[Target pointing data]
>> Begin

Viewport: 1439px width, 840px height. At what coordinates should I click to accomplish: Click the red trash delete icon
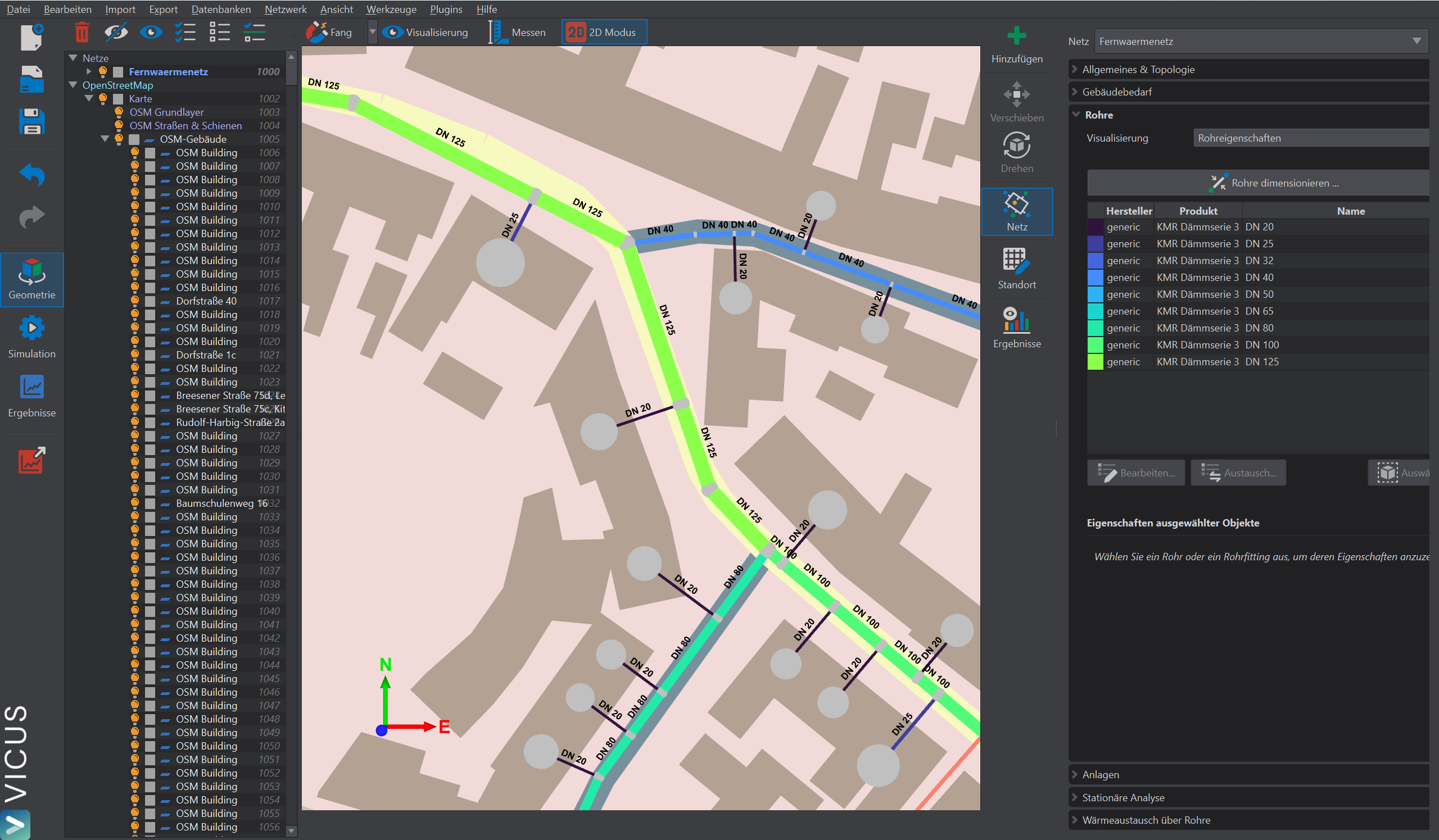(82, 33)
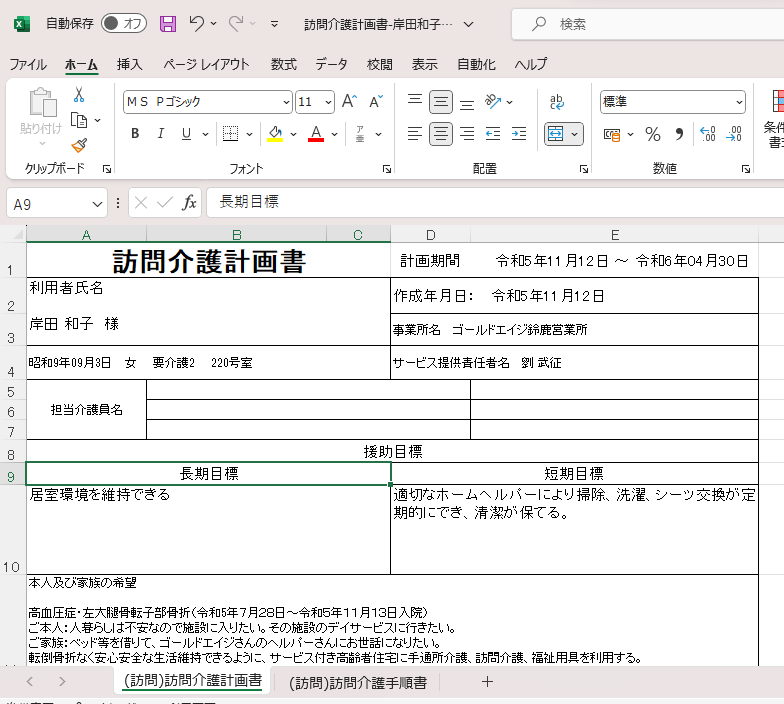Apply percent style number format
784x704 pixels.
tap(652, 134)
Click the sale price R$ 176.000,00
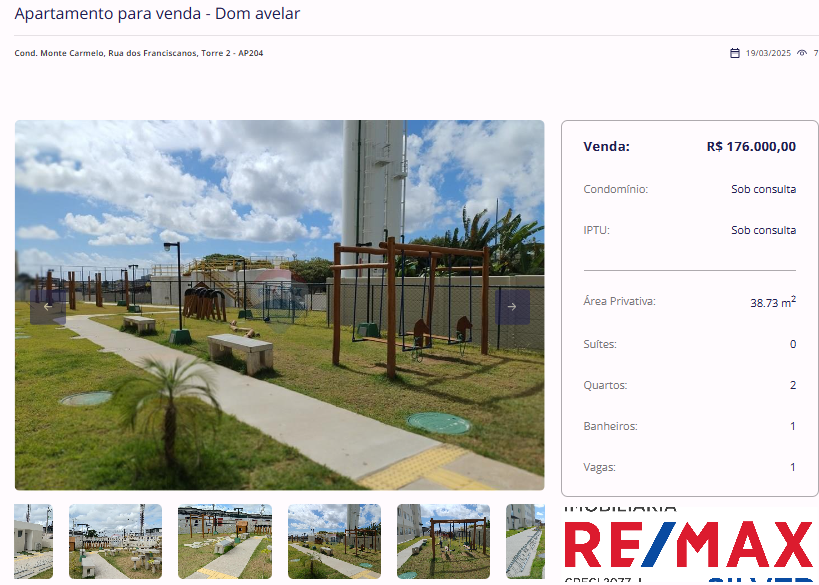This screenshot has height=585, width=819. click(751, 146)
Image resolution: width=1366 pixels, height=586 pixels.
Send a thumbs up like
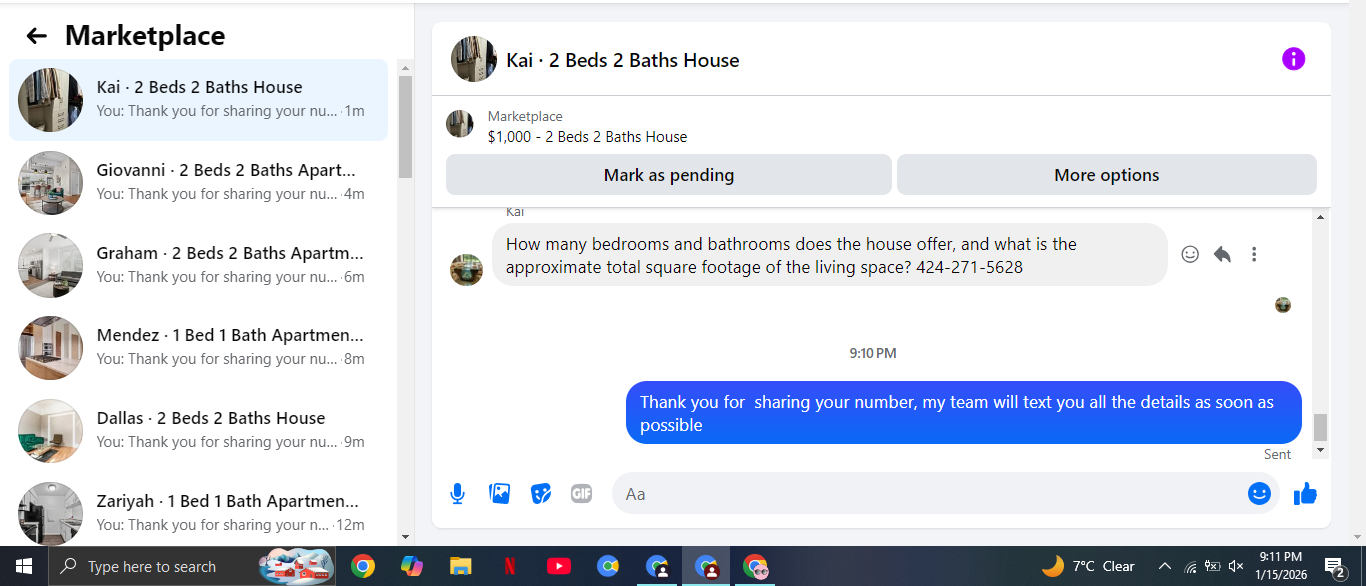click(1305, 493)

>> End

STATED EXERCISE » Put each line of the records above into a Markdown table with two columns, Row (the row number) and Line (the line itself), and leave out any blank lines. Don't include the pictures.

SOLUTION FOR THIS EXERCISE »
| Row | Line |
|---|---|
| 1 | Viewport: 1439px width, 840px height. At what coordinates should I click to accomplish: Click the red trash delete icon |
| 2 | (82, 33) |
| 3 | Apply percent style number format |
| 4 | 784x704 pixels. |
| 5 | tap(652, 134) |
| 6 | Click the sale price R$ 176.000,00 |
| 7 | This screenshot has height=585, width=819. click(751, 146) |
| 8 | Image resolution: width=1366 pixels, height=586 pixels. |
| 9 | Send a thumbs up like |
| 10 | click(1305, 493) |